__Problem statement__
State how many of the lines below contain the string "bounding". Give only the number.

Source records:
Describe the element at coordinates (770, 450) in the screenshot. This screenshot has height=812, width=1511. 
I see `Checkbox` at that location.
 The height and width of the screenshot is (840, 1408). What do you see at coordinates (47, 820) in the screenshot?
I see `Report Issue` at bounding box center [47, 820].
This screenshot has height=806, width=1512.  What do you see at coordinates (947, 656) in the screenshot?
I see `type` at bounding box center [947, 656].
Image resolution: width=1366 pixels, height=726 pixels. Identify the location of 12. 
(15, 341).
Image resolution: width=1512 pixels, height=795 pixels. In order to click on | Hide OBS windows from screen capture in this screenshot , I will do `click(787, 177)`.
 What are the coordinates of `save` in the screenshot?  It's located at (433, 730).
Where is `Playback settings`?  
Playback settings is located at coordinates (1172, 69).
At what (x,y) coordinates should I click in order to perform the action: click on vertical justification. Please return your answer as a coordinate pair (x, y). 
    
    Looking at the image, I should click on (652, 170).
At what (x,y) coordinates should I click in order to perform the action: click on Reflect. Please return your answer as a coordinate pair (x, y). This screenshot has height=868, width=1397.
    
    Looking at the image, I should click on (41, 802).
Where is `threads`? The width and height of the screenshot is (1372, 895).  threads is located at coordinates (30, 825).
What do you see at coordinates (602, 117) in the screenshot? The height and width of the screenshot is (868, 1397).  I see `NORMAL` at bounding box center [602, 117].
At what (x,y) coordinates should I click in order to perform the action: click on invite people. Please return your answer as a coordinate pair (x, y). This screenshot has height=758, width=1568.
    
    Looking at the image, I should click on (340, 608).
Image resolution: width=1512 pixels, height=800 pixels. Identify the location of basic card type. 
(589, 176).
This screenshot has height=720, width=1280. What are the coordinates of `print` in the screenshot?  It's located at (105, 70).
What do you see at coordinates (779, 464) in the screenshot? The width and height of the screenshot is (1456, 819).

__Complete answer__
3